Stated exercise
Show each line of the items below that contains the word "title". Case counts.

Records for locating displayed items

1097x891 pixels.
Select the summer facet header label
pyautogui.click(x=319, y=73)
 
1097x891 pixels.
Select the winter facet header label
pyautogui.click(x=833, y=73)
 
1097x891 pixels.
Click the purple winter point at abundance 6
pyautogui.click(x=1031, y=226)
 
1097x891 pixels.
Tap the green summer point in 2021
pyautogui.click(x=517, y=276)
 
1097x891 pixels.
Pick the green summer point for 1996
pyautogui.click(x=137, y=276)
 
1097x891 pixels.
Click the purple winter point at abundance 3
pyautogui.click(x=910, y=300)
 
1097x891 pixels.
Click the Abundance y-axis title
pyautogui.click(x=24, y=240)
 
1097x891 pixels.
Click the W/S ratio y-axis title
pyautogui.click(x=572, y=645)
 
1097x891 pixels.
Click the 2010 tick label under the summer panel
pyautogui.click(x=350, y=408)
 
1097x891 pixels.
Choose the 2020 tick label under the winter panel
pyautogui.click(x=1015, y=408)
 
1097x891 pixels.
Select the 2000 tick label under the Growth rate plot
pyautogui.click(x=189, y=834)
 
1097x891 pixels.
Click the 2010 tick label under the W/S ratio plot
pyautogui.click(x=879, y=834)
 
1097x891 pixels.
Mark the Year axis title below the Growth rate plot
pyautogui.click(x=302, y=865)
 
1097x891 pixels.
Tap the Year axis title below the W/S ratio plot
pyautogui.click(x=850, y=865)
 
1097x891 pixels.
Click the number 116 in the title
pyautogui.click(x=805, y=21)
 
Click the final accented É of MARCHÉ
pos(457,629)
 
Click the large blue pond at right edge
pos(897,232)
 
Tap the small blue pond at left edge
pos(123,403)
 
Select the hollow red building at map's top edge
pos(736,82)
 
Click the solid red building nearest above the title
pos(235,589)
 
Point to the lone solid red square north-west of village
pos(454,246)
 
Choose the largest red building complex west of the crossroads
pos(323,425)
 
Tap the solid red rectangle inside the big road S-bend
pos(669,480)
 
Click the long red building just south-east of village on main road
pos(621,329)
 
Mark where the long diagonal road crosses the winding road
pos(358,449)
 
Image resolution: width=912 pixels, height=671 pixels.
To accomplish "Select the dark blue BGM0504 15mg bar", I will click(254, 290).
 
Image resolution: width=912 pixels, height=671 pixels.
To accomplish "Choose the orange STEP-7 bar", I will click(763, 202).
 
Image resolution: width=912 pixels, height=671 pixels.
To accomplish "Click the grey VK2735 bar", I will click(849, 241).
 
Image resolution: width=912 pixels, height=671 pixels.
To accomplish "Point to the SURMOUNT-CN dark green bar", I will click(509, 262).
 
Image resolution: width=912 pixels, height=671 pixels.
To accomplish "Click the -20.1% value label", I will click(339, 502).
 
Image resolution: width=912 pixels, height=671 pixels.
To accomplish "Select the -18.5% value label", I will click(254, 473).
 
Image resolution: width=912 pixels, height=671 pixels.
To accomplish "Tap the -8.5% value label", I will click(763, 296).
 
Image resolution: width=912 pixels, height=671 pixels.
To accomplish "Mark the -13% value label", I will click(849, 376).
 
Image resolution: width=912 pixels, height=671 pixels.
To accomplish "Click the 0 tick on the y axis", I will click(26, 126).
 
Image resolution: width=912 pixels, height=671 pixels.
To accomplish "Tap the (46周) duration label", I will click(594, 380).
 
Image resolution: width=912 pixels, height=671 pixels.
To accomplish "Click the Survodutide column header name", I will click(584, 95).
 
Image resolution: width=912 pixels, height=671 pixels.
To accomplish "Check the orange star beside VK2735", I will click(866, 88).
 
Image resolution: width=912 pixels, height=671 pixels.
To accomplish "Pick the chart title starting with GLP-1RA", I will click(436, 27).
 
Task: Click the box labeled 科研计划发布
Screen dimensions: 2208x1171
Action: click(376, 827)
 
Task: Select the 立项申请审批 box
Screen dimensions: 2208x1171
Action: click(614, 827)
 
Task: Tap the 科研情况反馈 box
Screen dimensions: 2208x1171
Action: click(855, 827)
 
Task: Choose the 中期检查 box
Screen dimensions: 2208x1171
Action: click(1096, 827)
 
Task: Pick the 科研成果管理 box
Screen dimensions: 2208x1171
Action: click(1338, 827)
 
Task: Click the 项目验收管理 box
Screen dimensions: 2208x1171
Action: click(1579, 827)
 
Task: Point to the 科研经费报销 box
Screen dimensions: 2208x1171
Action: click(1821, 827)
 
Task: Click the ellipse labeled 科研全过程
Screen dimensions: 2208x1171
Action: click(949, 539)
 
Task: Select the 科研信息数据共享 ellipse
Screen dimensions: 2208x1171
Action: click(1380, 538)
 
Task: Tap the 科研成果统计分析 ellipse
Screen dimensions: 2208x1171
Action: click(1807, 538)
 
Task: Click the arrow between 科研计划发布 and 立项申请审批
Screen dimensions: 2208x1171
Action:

Task result
Click the Abundance y-axis title
Click the W/S ratio y-axis title
Mark the Year axis title below the Growth rate plot
Tap the Year axis title below the W/S ratio plot
Click the number 116 in the title
Click the solid red building nearest above the title
To accomplish "Pick the chart title starting with GLP-1RA", I will click(436, 27).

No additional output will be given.